Trecho citado -
Hoje, nas grandes cidades, tem essa disputa de consciência dos trabalhador, né, mano, pra conseguir reverter essa situação. Eu mesmo, mano, eu posso ser sincero? Eu queria poder vim aqui pra onde meus coroas tá morando em Jacareí, mano. Meus coroa planta mandioca aqui, tá ligado? Planta quiabo. Eu queria vir com minha esposa, minha filha.

O trabalhador ia ser muito mais feliz, mano, se ele tivesse mais contato com a terra, tá ligado? Se ele tivesse mais acesso à terra. Até igual cê falou, né? Terra e território.

Tem gente que acha, mano, que o progresso tá ligado ao futuro, mano. Tá ligado a caminhar pra frente, e eu não acho. Eu não acho. Progresso do ser humano tá em caminhar pra trás. Em voltar. Então, tem certas coisas que precisa regredir. Principalmente essa ambição do ser humano. De querer conquistar, ser dono, querer se apropriar, sabe? Só voltar um pouco, mano. E começar de novo, mano. 

O jovem não tá nem aí pra coluna dele, o jovem não tá nem aí pra espiritualidade dele, né? A maioria, né? Eles tão um aí é pra conquistar o mundo, mano. Eles chegaram no mundo ontem, eu me incluo, cê tá ligado? E aí, acaba se perdendo no meio dessa Babilônia aí, cê tá ligado, irmão? Eu acho, mano, que precisa ter uma retomada! Tem um bagulho africano, mano, uma cultura africana que é muito foda, que é a cultura dos mais velhos né, mano? E sentar e ouvir os mais velhos era como se fosse as bibliotecas, né? Essa cultura, eu acho que ela precisava retomar, mano.

Enunciado - Retome o depoimento sobre o acesso à terra e a cultura dos mais velhos e continue-o a partir da última frase. Os registros vêm de uma fonte diferente da do trecho.

Dados em estudo -
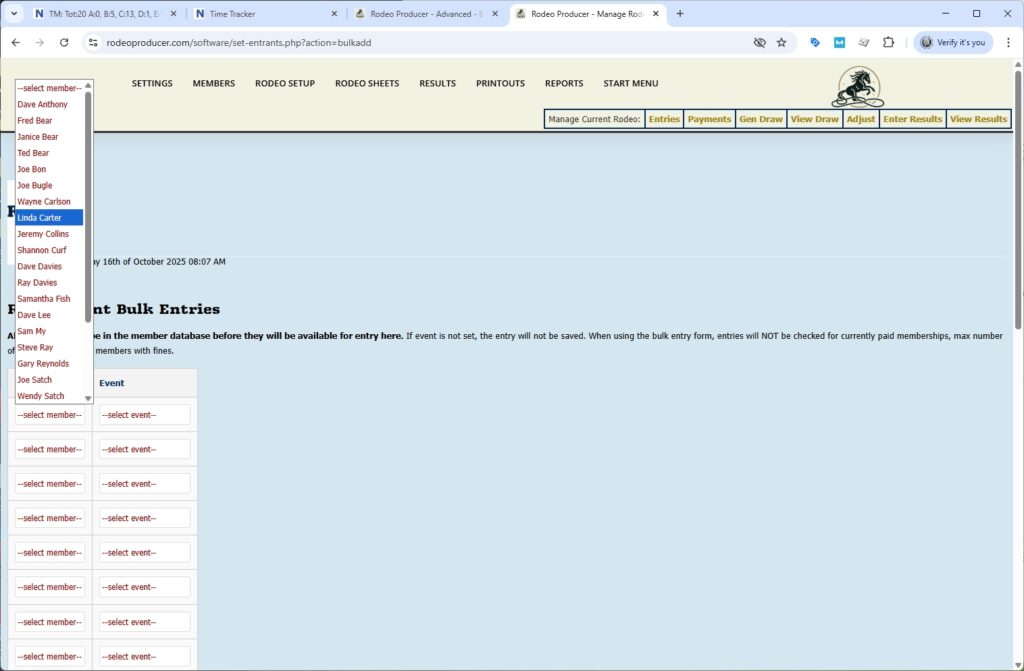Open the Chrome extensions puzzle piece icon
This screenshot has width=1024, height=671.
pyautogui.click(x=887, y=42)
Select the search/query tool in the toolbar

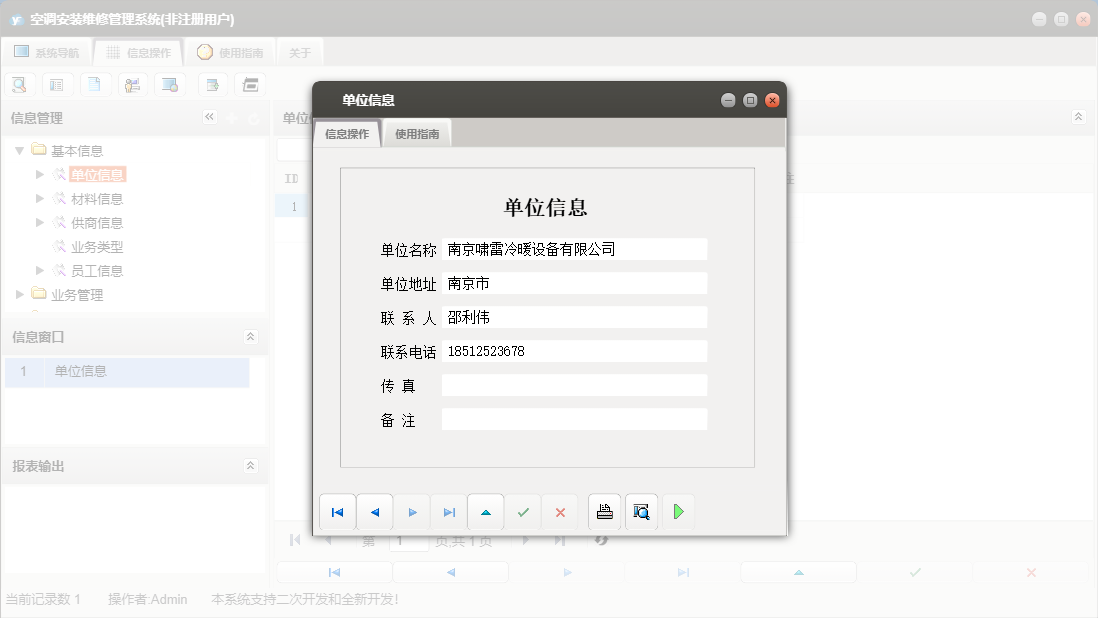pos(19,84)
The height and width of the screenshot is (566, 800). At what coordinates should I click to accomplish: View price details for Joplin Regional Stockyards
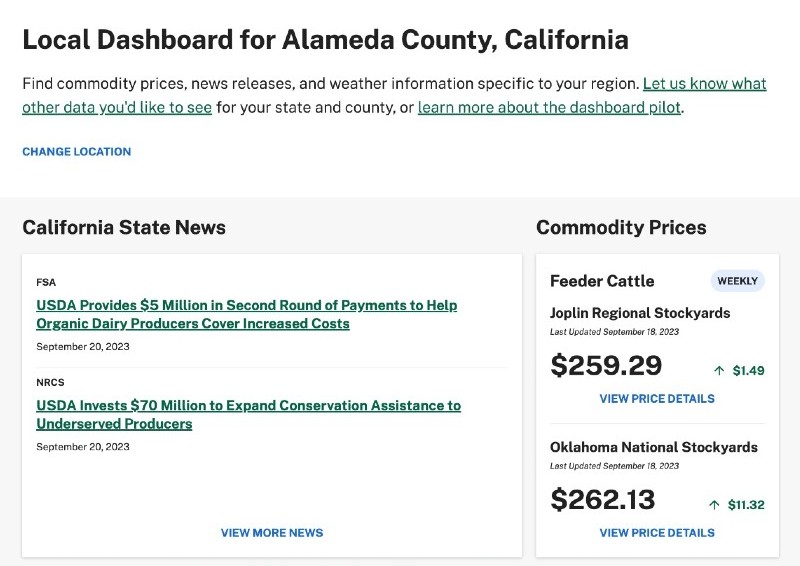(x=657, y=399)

Resultado a seguir -
TEIA DOS POVOS: Você pode nos falar um pouco mais sobre como você vê essa relação entre espiritualidade e luta pela emancipação?

GALO: Irmão, eu sou um cara que eu não sei de nada, entendeu? Eu sou mais burro do que amanhã, sou mais inteligente que ontem, cê tá ligado, mano? Tô sempre buscando me montar pras coisa, tá ligado, mano? Eu me posiciono no tempo dessa forma. Eu acho que um ser humano que viveu durante oitenta anos, num tem livro que vai explicar, mano.

Tem coisas que não dá pra explicar. Se você perguntar pra mim: “Ô, Galo, por que que cê continua nessa luta aí, sendo que cê só se fodeu?”, eu não vou saber explicar pra você, mano. 

Eu só tô indo, mano. Eu acho que é o lugar certo, morou? Eu acho que é o lugar certo, igual a música do Racionais fala. “Às vezes, eu acho que todo preto como eu só quer um terreno no mato só seu, sem luxo, descalço, nadar num riacho, sem fome, pegando as frutas no cacho”. Tô indo pra lá.

Eu não tenho uma religião exata. Eu tenho um instinto. Hoje eu utilizo muito a palavra de Jesus Cristo para dar poder à classe trabalhadora, mano. Aí, tem gente que um absurdo. Mas Jesus Cristo era carpinteiro, mano. Jesus Cristo andava com os carpinteiros, Jesus Cristo andava com os pescadores, entendeu?

Tem coisas na palavra antiga que conecta com o hoje, mano. “É mais fácil um camelo passar no buraco da agulha do que o rico entrar no reino do céu”. Ninguém devia lucrar com o suor que escorre da sua testa, meu companheiro.Aí é líquido sagrado, mano. Esse suor que tá escolhendo da sua testa devia servir para construir um mundo melhor, não para deixar alguém rico.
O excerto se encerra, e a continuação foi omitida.